Hace 40 años, un grupo de entrañables amigos, justamente nos tomamos una foto que hoy resulta icónica, emblemática, representativa de una amistad imperecedera cuando todos andábamos por nuestros 17 años apenas. Ese corte en nuestra temprana adolescencia, medido en términos de esa fecha y el hoy, significa mucho. Cuando ocurrió, los tiempos eran otros, se sabía de serios problemas políticos, hechos que reconocíamos, así como analizábamos con nuestra poca capacidad de comprensión, pero igual considerábamos que eran justas todas las demandas cuando reconocíamos a un gobierno que violaba permanentemente los derechos humanos.

También eran tiempos de rebeldía, vaya si no. Nuestro comportamiento era guiado más por el sentimiento que por la racionalidad, éramos patojos rebeldes por principio en lo político, pero bastante dedicados en lo académico.

La foto que hoy tiene cuatro décadas, muestra a siete muchachos peludos y rebeldes, de un grupo de ocho, pues uno de nosotros toma la foto. Este grupo se ha mantenido durante ese período de tiempo y nos reunimos varias veces durante el año. Este grupo está integrado por Juan Arturo

Tobar, hoy reside en Miami, pero cada vez que viene se incorpora a nuestras reuniones y retoma las jodederas y bromas permanentes. Fredy Amílcar Aquino Callejas, un excelente jugador de futbol y estudiante, en aquellos era tímido y callado, pero se integró perfectamente con los más bulliciosos y chingones. Manuel Danilo Flores Pérez, mi compadre desde el Instituto Central para Varones, jamás podré olvidar aquella tarde cuando caminábamos por la 9ª calle, entre 10ª y 9ª avenidas de la zona 1, reflexionando sobre nuestro futuro estudiantil, reconociendo las limitaciones en casa y decidiendo hacernos contadores para poder trabajar y aportar a los papás.

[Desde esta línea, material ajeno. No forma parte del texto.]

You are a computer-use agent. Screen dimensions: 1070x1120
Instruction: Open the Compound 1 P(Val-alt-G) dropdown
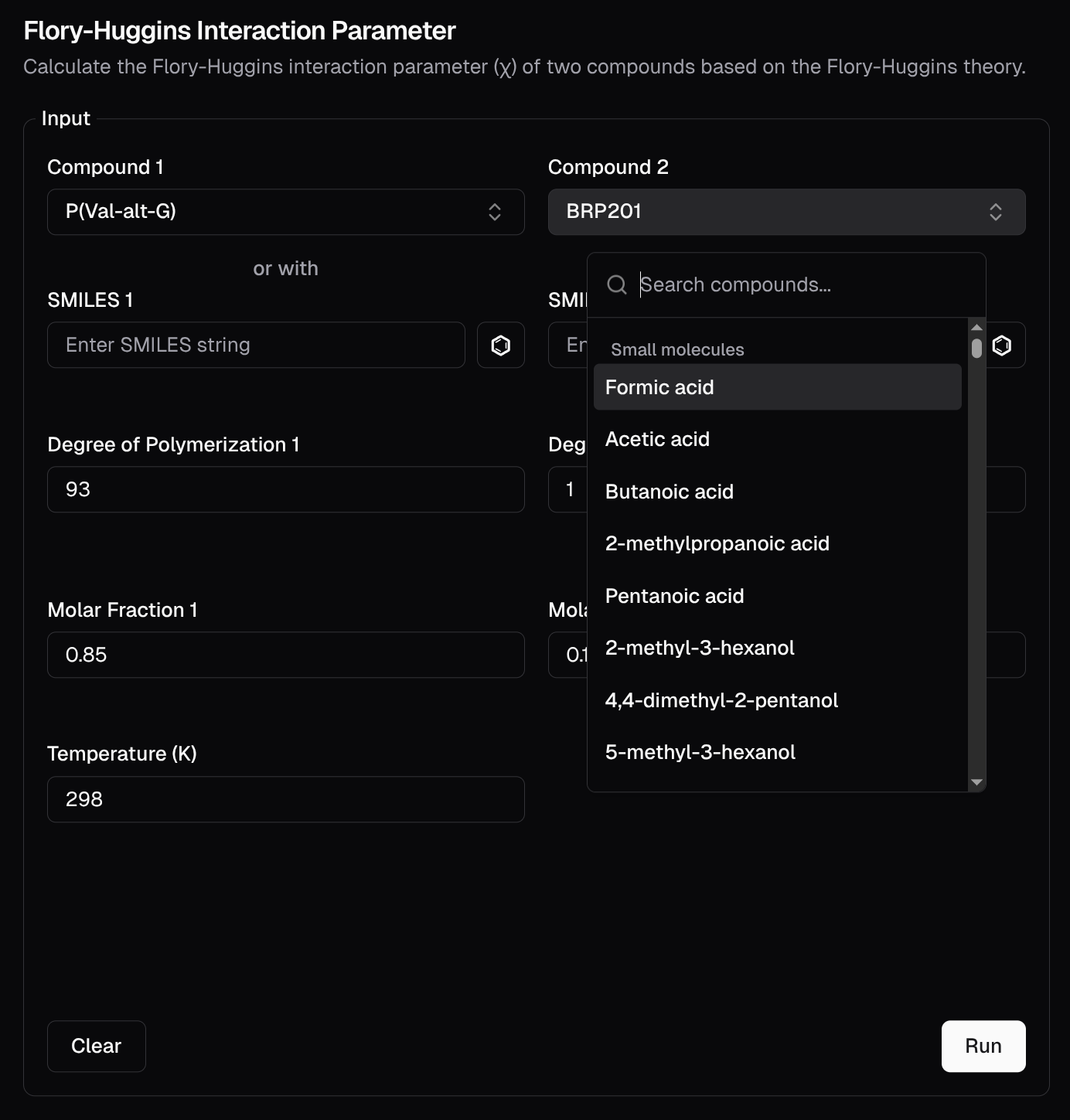click(285, 212)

Sergio Paredes, venía de la Normal, era jugador de béisbol, siempre hablaba de sus hermanos, se nos anticipó en su partida. Julio Roberto Álvarez Mejía, el Gordo, también de la Normal, una persona alegre, bromista, jodonazo, hoy atraviesa un momento difícil con su salud, pasamos gratos momentos en el Átomo. José Bernardo Reynoso Sandoval, el más pequeño del grupo, un trabajador impenitente, desde esa edad, fotógrafo profesional, no se me olvida de tardes de sábado en el zoológico la Aurora, en donde Danilo y yo, lo acompañábamos a tomar fotos de caballito. Edgar Abraham Palomo Ramírez, El Plumas, hoy Arquitecto, era callado, pero se acopló con el resto de irreverentes. Inolvidables momentos en su casa, la camioneta roja y la abuelita; aquél nos enseñó a jugar ping pong.

La vida nos permitió tomar esa foto, e igual nos permitió darle continuidad a esa amistad hasta la fecha, seguimos juntos y se nos hemos convertido en hermanos para siempre. Que este sea un pequeño homenaje para nuestra amistad eterna, para ese entrañable grupo que ha estado conmigo toda mi vida, mis Sanchos o mis Quijotes, no importa, su presencia ha sido imprescindible, un regalo de Dios, un detalle de la vida que se quedó en cada uno de nuestros corazones.